«Muchos son los llamados…» No sé si habéis estado alguna vez en una gran concentración de gente. Yo me acuerdo de la JMJ de Madrid, con aquella cantidad incontable de jóvenes. Pensad en algo así, o en una gran manifestación, con cientos de miles de personas. Esa multitud inmensa, incontable, inabarcable, es la que Jesús quiere subrayar cuando habla de «muchos». Lo utiliza también en la última cena cuando dice que su sangre será derramada «por vosotros y por muchos». En la nueva edición del misal se ha usado está traducción más literal. No significa que no muriera por todos, sino que se subraya esa cantidad incontable de personas: más y más y más… Y a pesar de ser tantos, para Dios, cada uno es único. A cada uno nos ha creado, y por cada uno muerto en la cruz.

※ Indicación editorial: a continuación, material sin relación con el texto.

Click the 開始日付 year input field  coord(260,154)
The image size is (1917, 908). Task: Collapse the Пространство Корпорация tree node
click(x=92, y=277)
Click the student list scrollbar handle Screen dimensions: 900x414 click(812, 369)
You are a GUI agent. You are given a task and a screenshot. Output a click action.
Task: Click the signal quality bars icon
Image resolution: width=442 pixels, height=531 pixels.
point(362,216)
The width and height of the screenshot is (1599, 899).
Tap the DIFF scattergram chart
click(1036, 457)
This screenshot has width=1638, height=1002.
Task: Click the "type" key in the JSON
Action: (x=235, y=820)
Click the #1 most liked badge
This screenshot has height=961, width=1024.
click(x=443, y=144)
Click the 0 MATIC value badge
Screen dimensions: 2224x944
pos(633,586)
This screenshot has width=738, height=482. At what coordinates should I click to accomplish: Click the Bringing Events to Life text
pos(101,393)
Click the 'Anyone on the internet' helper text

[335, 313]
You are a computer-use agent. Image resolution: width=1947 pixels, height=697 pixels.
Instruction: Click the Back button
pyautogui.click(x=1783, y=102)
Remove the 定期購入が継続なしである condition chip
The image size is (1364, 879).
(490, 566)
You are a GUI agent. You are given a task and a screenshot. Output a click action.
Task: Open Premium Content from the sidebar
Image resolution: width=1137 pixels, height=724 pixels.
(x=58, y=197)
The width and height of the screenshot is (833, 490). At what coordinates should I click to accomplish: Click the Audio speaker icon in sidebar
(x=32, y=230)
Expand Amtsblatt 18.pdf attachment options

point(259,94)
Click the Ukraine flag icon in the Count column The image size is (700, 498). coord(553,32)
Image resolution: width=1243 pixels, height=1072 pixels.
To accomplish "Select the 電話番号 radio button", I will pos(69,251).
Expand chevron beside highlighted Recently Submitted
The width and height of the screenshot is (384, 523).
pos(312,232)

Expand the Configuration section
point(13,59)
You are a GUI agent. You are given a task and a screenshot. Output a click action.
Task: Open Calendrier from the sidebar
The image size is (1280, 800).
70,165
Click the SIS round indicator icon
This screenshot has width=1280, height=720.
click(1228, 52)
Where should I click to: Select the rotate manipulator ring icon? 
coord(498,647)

Y cuando Dios nos crea no lo hace como con las demás criaturas: los animales, los árboles, las montañas… No solo nos crea para que, por el mero hecho de existir, reflejemos sus perfecciones y por tanto le glorifiquemos, sino que nos da ese gran don que se llama «libertad», por el cual somos semejantes a Él. Por eso, Él nos crea y nos llama. Nos llama a que pongamos en juego nuestra libertad para unirnos al bien, al amor, a la justicia, que es Él mismo. En la parábola, los primeros convidados fueron llamados pero utilizaron su libertad para unirse a otras cosas: a su casa, sus negocios… Tonterías que no llenan el corazón porque se terminan. Como poco, nos hacen perder el tiempo. Y si son pecado, entonces nos hacen caminar en sentido contrario a la llamada de Dios. Por tanto, ¡cuidado! Utilicemos nuestra libertad para unirnos a Dios. Preguntémonos: ¿A qué estoy deseando unirme?, ¿cuál es la ilusión que me hace levantarme cada mañana?
«…Pero pocos los elegidos». En la parábola, los que fueron llamados después, acudieron en gran número al banquete. Es decir, le respondieron que sí al Señor. Sin embargo, uno de ellos no llevaba puesto el traje de fiesta. Tenemos que decirle que sí al Señor, pero también tenemos que perseverar hasta el final. El traje de fiesta es vivir en gracia de Dios, tener a Dios en nuestra alma. ¡Luchemos por mantenernos siempre con este traje para que, cuando nos llame el Señor, estemos preparados! Y, si alguna vez fallamos y lo perdemos por el pecado grave, vayamos rápidamente a confesar, no lo dejemos pasar. Hagámoslo no solo por temor sino por amor: cuánto se alegra Dios nuestro Padre cuando, al mirarnos, ve que estamos en gracia, que estamos en el camino de su banquete.
El don de la perseverancia final es un don que Dios concede a aquellos que se lo piden, y que consiste en estar en gracia en el momento de la muerte. Os invito a que se lo pidáis al Señor todos los días a través de la Virgen rezando tres Avemarías. Os podría contar muchos casos en los que me ha tocado asistir a un enfermo grave y al poco rato ha fallecido. Parecía que estaba esperando a que llegara el sacerdote para darle la absolución. ¡El Señor concede este don a los que se lo piden!
Pidamos a la Virgen que nos alcance esta gracia. Y no solo para nosotros: pidamos por nuestros familiares, especialmente por los que estás más lejos de Dios. Que María nos ayude a responder que sí a la llamada de Dios y a perseverar hasta el final. «Ruega por nosotros, pecadores, ahora y en la hora de nuestra muerte, amén».